After I retired from a decade of leading faculty orientations and workshops at Toronto’s Centennial College, I wondered what to do with my insights about what new faculty should know to begin teaching. I emptied my ageing brain into a concise, practical manual that will, hopefully, introduce a new generation to skills and theories designed to help them succeed in teaching classes in any discipline, whether in university or college. Perhaps, it might even help a few mid-career professors rethink their own approaches. Admittedly, there was some hubris to this decision; to my knowledge, few general books on teaching higher education have been published in Canada, let alone the world. Many higher education tomes focus on a single aspect, such as evaluation, curriculum theory, or teaching with and through technology.

During the process of winnowing out things too specific to the community college system or the disciplines I had taught in, I began to recognize common themes running through the chapters. Here are three of them.

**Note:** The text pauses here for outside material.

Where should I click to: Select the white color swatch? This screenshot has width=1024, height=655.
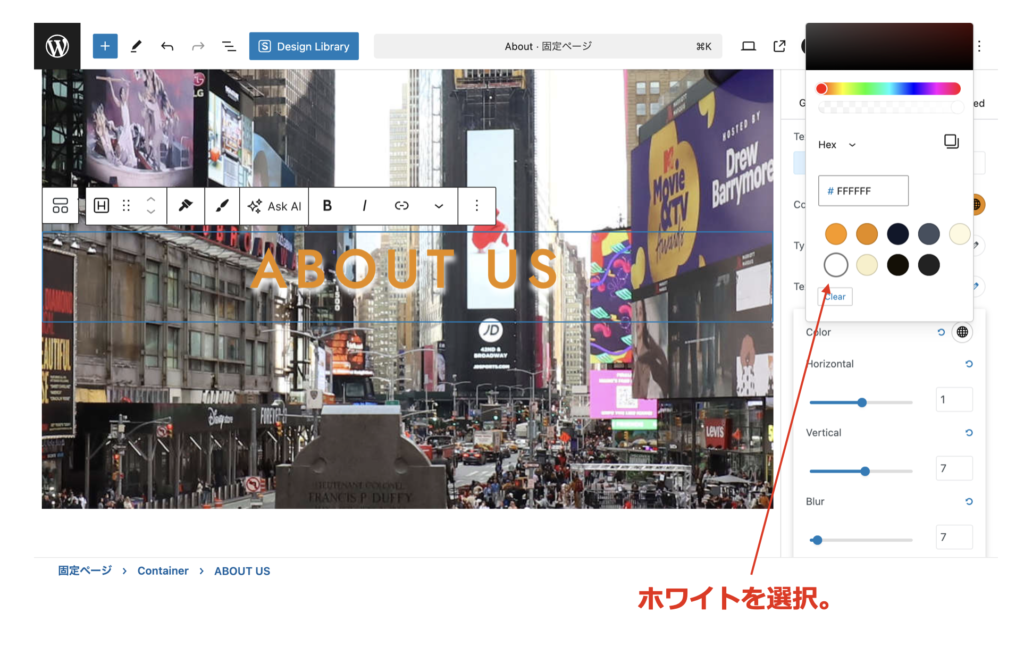pyautogui.click(x=836, y=265)
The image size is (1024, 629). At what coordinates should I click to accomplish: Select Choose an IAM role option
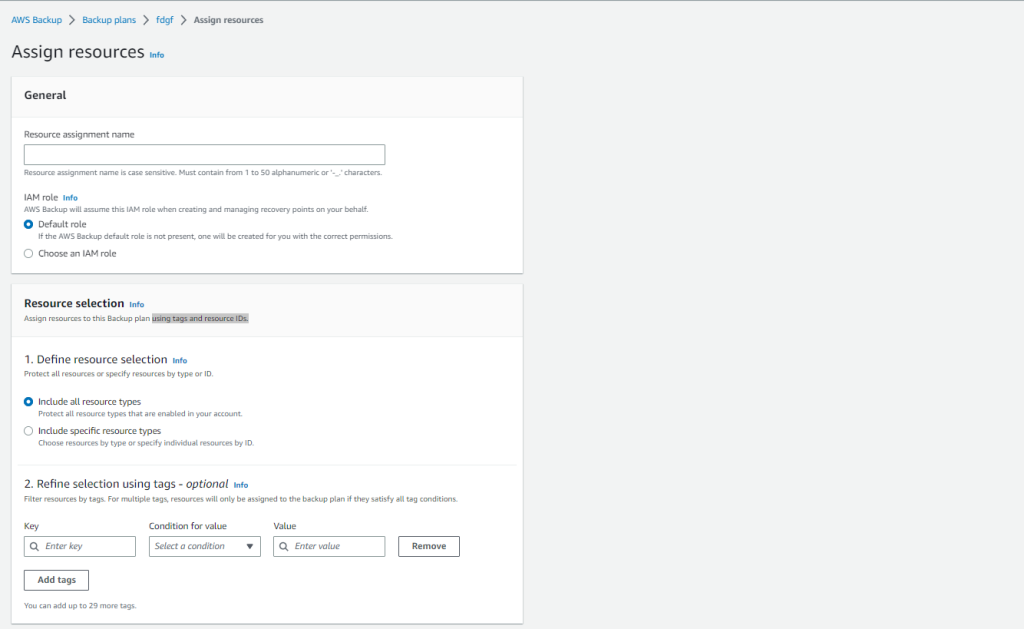coord(29,254)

Discovering the curriculum

I have often heard both new and experienced faculty say that they have to “cover the entire curriculum.” This is stated with some anxiety, as courses often have too much content for the hours allotted to them. Symptoms of this teacher stress are negative practices such as lecturing too much and squeezing absurd amounts of tiny text onto presentation slides. The teacher can then say, “At least I covered everything in the weekly outline,” without asking how much is retained in a useful form by the students.

So, must you cover the entire curriculum? My answer is no. The students should certainly encounter the entire curriculum, but some of this can be done through reading assigned texts and the online activities for the week. Whether you want to experiment with a flipped classroom, in which the students are responsible for learning most of the content, is up to you. In my experience, not all students—especially in their first year—have the maturity or motivation to do this.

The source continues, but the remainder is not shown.